Supplied data>
※

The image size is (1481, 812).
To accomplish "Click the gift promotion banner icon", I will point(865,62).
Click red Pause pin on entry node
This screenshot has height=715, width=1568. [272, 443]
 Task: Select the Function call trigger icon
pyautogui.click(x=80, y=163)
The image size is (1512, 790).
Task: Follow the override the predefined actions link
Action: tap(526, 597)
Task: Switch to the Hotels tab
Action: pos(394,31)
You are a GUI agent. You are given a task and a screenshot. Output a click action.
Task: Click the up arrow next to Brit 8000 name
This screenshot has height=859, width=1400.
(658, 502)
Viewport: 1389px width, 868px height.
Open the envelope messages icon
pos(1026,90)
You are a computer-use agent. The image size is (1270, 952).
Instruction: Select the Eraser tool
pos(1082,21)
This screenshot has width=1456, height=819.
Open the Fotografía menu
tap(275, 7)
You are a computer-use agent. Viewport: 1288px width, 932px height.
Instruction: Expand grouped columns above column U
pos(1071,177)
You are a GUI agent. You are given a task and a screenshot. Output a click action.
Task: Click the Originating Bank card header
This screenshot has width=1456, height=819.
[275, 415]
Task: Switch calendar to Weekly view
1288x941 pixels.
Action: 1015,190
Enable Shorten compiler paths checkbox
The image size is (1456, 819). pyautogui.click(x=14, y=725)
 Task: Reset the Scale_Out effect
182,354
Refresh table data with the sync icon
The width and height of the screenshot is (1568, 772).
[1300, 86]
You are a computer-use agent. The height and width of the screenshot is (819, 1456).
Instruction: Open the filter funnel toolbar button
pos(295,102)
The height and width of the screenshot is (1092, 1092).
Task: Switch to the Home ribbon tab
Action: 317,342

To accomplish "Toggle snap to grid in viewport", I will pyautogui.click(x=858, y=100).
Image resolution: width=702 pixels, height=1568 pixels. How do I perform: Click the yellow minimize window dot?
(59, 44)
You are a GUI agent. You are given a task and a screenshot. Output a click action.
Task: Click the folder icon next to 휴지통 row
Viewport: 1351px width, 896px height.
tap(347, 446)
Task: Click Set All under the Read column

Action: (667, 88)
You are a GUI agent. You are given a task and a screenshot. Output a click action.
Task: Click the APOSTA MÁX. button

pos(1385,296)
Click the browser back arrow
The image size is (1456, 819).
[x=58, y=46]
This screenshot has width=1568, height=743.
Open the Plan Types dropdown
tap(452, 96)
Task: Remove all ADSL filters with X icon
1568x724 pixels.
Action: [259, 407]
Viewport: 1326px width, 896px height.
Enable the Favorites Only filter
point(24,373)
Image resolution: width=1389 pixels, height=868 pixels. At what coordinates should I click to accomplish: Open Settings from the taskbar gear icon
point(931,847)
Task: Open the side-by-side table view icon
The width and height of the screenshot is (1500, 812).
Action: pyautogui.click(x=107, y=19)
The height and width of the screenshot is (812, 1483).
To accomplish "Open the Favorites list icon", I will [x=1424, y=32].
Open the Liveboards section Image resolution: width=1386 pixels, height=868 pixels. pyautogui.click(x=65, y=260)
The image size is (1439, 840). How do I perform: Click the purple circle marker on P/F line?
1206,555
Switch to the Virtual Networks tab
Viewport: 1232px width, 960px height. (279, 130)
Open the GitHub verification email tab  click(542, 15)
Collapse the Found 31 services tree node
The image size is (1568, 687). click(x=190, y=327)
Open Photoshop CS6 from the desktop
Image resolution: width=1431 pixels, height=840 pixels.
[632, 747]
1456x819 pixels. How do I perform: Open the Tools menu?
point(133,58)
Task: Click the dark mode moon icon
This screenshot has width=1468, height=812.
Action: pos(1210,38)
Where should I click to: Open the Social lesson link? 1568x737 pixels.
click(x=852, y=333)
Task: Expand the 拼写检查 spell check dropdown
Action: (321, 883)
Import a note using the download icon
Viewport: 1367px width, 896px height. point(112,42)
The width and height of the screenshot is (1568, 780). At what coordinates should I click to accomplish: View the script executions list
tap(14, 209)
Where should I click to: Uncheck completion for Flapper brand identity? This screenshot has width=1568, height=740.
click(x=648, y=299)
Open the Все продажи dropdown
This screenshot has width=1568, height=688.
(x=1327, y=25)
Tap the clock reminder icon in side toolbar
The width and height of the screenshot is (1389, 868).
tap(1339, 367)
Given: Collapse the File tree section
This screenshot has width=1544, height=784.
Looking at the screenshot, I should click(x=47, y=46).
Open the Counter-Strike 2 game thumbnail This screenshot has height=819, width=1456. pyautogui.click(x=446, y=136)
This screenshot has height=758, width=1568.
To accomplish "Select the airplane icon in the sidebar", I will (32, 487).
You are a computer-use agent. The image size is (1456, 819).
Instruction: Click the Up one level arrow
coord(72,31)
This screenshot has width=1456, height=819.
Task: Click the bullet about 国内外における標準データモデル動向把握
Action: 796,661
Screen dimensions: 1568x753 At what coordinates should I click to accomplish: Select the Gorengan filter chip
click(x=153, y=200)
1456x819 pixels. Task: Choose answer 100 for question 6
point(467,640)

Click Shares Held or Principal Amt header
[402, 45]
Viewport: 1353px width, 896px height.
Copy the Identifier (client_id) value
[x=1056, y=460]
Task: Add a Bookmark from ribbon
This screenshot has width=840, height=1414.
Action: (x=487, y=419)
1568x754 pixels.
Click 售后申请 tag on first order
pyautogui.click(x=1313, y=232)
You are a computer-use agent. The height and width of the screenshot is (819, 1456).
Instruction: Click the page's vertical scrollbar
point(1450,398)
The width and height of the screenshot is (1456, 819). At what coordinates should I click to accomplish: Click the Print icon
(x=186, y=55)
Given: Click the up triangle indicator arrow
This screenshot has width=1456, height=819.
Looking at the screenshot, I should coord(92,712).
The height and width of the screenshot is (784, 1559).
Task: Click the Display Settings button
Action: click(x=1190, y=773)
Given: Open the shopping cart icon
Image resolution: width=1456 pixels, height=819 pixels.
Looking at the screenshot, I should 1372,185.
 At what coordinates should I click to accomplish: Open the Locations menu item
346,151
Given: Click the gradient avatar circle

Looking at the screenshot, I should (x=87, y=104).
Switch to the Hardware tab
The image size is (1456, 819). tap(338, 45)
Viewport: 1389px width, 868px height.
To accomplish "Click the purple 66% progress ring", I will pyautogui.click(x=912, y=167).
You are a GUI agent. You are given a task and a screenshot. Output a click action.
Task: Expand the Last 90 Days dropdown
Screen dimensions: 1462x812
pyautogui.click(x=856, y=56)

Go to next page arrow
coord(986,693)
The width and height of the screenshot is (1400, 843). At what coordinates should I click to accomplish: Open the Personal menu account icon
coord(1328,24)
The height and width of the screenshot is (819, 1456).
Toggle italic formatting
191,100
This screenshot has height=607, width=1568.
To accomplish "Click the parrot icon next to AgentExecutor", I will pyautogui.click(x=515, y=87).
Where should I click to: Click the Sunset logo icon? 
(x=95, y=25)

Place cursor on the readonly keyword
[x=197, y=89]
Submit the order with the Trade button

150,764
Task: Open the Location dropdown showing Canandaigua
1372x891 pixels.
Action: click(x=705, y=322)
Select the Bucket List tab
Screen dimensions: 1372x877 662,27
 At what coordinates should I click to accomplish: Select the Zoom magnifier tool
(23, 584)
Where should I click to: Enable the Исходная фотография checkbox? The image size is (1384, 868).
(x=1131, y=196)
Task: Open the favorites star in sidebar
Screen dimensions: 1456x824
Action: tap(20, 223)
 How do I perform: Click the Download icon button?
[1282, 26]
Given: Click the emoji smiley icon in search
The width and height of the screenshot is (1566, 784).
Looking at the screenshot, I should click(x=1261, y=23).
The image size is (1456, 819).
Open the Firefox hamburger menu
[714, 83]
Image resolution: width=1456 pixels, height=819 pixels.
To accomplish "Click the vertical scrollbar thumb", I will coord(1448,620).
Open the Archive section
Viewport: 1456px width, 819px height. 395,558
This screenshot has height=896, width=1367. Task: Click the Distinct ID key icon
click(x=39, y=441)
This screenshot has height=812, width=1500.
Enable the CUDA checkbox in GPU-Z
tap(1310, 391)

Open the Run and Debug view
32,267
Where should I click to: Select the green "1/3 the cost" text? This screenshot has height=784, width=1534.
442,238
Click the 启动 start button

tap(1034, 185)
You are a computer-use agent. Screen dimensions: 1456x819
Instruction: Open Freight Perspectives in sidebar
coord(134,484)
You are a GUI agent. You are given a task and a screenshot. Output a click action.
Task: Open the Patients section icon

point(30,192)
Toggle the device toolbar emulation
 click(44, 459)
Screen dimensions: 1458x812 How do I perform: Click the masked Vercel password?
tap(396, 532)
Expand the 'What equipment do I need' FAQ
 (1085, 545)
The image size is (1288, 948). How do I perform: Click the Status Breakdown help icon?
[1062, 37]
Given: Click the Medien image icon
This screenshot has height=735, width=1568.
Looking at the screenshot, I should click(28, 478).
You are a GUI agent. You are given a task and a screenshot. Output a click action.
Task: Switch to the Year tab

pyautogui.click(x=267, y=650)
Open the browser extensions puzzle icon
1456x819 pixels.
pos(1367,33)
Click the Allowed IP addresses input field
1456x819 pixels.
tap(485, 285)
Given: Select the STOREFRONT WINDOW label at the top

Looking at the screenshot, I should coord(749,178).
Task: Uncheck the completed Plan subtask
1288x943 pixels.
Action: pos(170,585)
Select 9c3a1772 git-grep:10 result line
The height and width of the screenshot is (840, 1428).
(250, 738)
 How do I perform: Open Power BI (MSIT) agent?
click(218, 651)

※

Assignment>
Every line with "computer" in it should be copied from the entries.

Answer to the exercise>
You are a computer-use agent. The image size is (1270, 952).
You are a computer-use agent. Viewport: 1288px width, 932px height.
You are a computer-use agent. The height and width of the screenshot is (819, 1456).
You are a computer-use agent. The image size is (1456, 819).
You are a computer-use agent. The height and width of the screenshot is (819, 1456).
You are a computer-use agent. Screen dimensions: 1456x819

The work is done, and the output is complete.